Wednesday, May 6, 2009

Why I Bought A Parrot And Shook Hands With Hugo Chavez.

"RAAAAAAAAAWWWWWWRRRR," I answered my Blackberry. It was my #2 Joe Biden telling me that he bought a new pet gorilla "to drink with and chase Rahm Emmanuel with." He named it Sting. Then I put my Blackberry in the garbage and started reading the newspapers from a couple weeks ago (I'd been busy catching up on dinosaur/boob research) when I spit my soy milk all over the New York Times! I don't remember shaking hands with Hugo Chavez?! I must've been sleepwalking after partying all night with Rahm and Hillary. I'm sure Castro shat himself when he saw this, because I sure almost shat myself.

But we looked so happy! I promptly grabbed my Blackberry from the garbage and gave Hugo a ringy ding to invite him up for some Oval Office Rock Band action, but he said that in a noncapitalist country, he had to spend time worrying about more than just rich people. At least that's what Geithner told me after he hung up the Blackberry that I handed him because I was so bored. Rock Band wasn't going to play itself!
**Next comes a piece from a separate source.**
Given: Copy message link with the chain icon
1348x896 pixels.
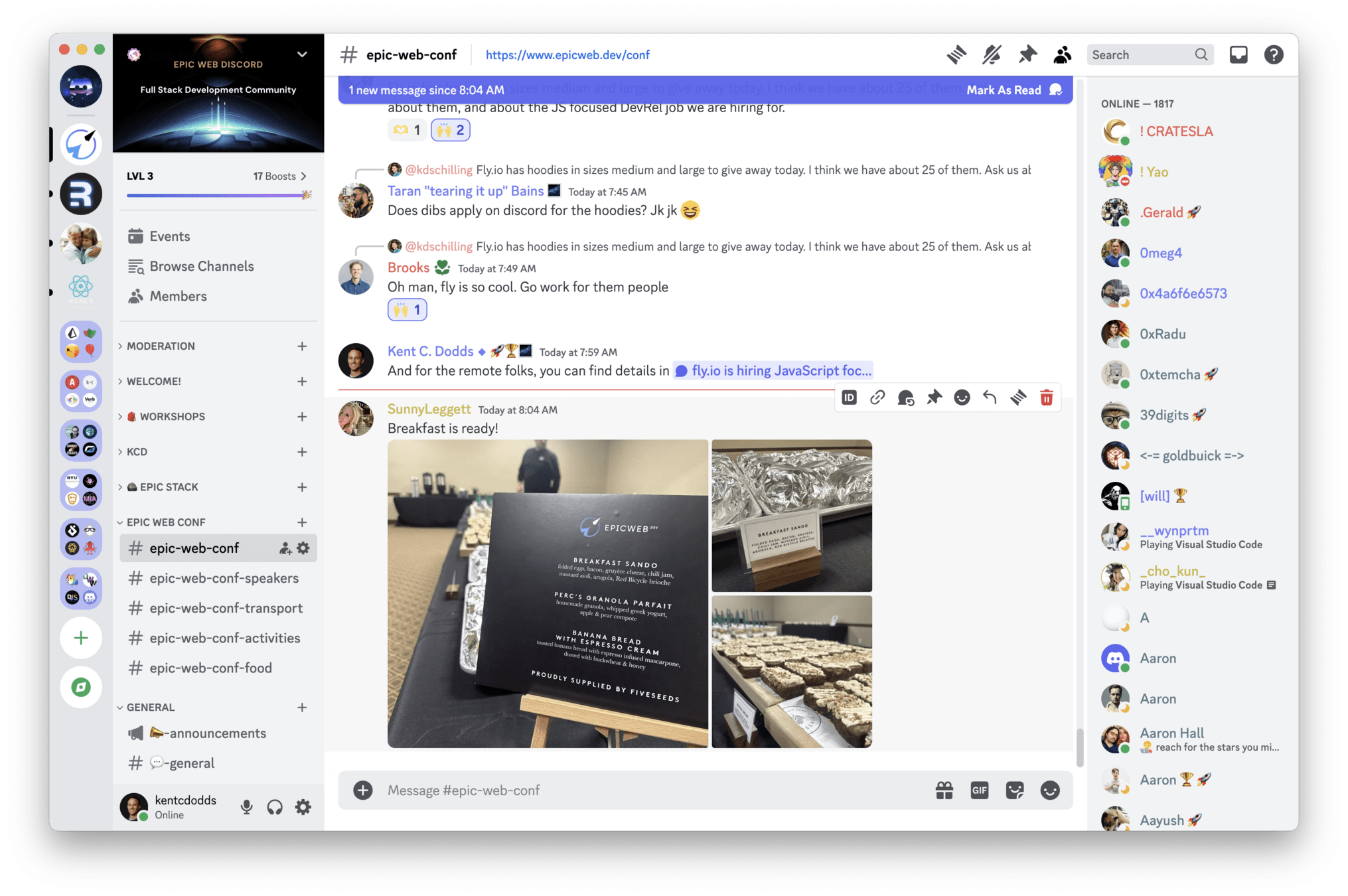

My boredom began bothering me, so I decided to take a cue from my #2 and buy myself a pet. Malia and Sasha have a lot of fun with their pet Bo, and I wanted my own so bad. I threw my shoe at Geithner and told him to get on the phone and order me a parrot and some falafel. When he asked me another question before doing what I asked, I got in his face and RAAAWWWRRR'ed at him. Then I unpaused Rock Band and jammed both our faces off.

When the parrot arrived in the Oval Office, I paused Rock Band and asked it a few simple questions: What do you want your name to be? Do you have a favorite meat-substitute? Are you a descendant of dinosaurs?? But he didn't say anything, and I was really bored at this point. I told the parrot he's as boring as my #2 Joe Biden when he talks about foreign policy. Then the parrot whistled at me and said "Joe Biden! Joe Biden!" I shook my head and took a nap on the floor. When the falafel guy arrived, I asked him "What happened?" He looked at me funny. Then I threw my wallet at Geithner, told him to "sort it out," and proceeded to chow down on that falafel. It was the bomb!